- Born: José Marroquín Leal April 1, 1933 Monterrey, Nuevo León, Mexico
- Died: February 6, 1998 (aged 64) Monterrey, Nuevo León, Mexico

= José Marroquín Leal =

Mexican actor and TV host

José Marroquín Leal (April 1, 1933 – February 6, 1998) was a Mexican actor, notable for playing a clown known as Pipo. He hosted a children's TV show in Monterrey. He was locally known as "El Rey de los Payasos" (King of the clowns) and hosted the show from 1964 until his death in 1998.

==Biography==
He was Director of the Drama School of the Autonomous University of Nuevo León. Through this position, he developed a friendship with TV host Horacio Alvarado Ortiz which later helped him start his career in mass media.

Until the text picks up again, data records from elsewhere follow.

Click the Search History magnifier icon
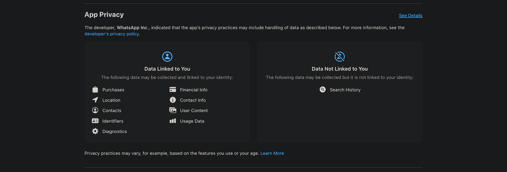This screenshot has height=172, width=507. 323,89
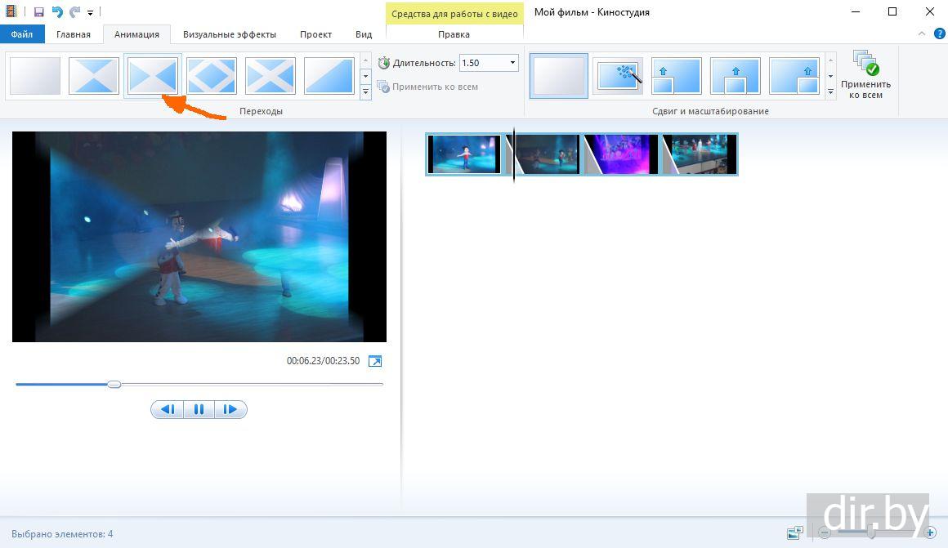948x548 pixels.
Task: Open the Длительность duration dropdown
Action: coord(512,63)
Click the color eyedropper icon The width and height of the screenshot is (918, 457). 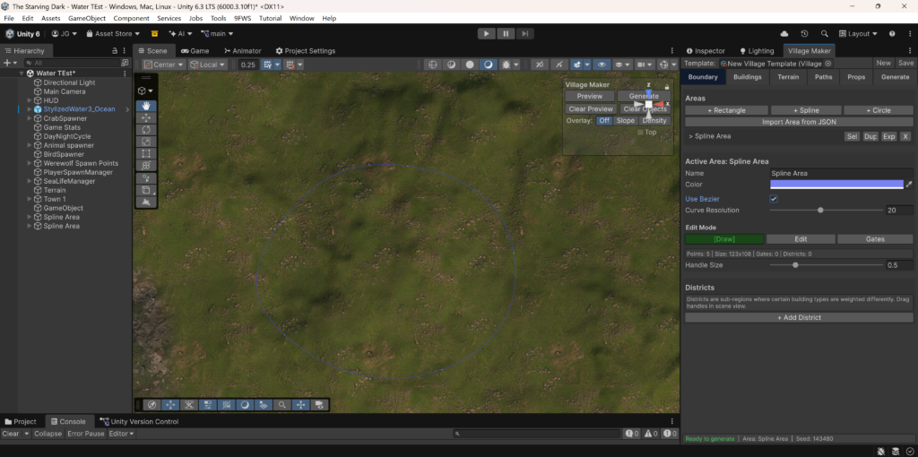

In 1961, XHX-TV bought the licensing rights to make the Mexican version of Bozo the Clown, and José Marroquín was invited to play the role of Bozo. After much deliberation, José Marroquín accepted. The show aired in Mexico on December 18, 1961. During this show, the segment Aventuritas (little adventures) was started, a segment that would later evolve Aventuritas de Pipo.

He continued playing Bozo the Clown until his license expired in 1963. The network decided not renew the license, on budget concerns. At this time, José Marroquín and other executives at the network, decided to create a new character and concept. Creative Artists Francisco Castillo and Carlos Vazquez were supervised by Marroquín to develop this new concept.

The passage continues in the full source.